April’s patient turns out to be the pregnant wife of her ex-fiance, Matthew, proving to be more than an awkward situation as she helps deliver their baby. She offers Matthew an apology for her past actions but realizes that he has moved on from her and is happy with his life. Matthew's wife suffers from an internal bleed and is rushed into surgery. April later watches him deal with her unexpected death and is informed about the death of her other patients. She ends up in the shower with Roy, an intern, after she finds herself questioning her faith.

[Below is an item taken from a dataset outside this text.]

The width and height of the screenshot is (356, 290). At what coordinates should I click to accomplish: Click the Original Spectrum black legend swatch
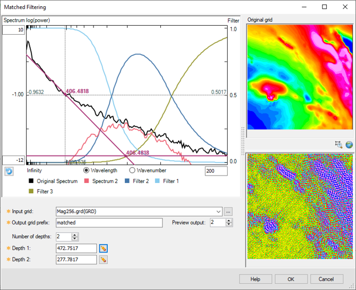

Jackson and Bailey treat a 12-year-old patient who had been shot by police on the grounds of racial profiling. Meanwhile, Maggie organizes a science camp for Bailey's son, Tucker and his friends. The eventual death of the patient prompts Bailey and Ben to have "the talk" about racial profiling and police brutality with Tucker.

Production
The episode was written by Zoanne Clack and directed by Kevin Rodney Sullivan.

Reception

Ratings
The episode aired on American Broadcasting Company on January 25, 2018. Upon initial release, it was viewed by 8.62 million people, an increase of 0.35 million from the previous installment and the mid-season premiere "1-800-799-7233"; it also garnered a season-best 2.3/9 Nielsen rating. "Personal Jesus" was also the week's second most watched drama and ranked seventh on the list of most watched television programmes overall. The 8.62 million audience was also the largest for Grey's Anatomy in over a year.

Reviews
"Personal Jesus" opened to positive reviews from television critics; commentators highlighted Drew and Luddignton for their respective performances and the treatment of such socially relevant stories as domestic abuse and police brutality in the United States. Lacey Vorrasi-Banis of Entertainment Weekly positively reviewed April's character development, and noted that she "is in the darkest place we’ve ever seen her". She was also appreciative of the episode titlewhich she thought was appropriate and the biblical inspiration of the April's story. TVFanatics Jasmine Blu thought of "Personal Jesus" as one of the series' best episodes in a long time; she lauded Drew for her performance writing that the storyline gave her "the room to show off her range and excel". The view was echoed by Maggie Fremont of Vulture, who was hopeful that the episode, Drew's performance in particular, would change the perception towards her character for the good. She also praised the return of Bruening's character and the closure offered to him. Also appreciating the April's development over the course of the episode, she noted that the character's "dark" side is new territory for Grey’s Anatomy.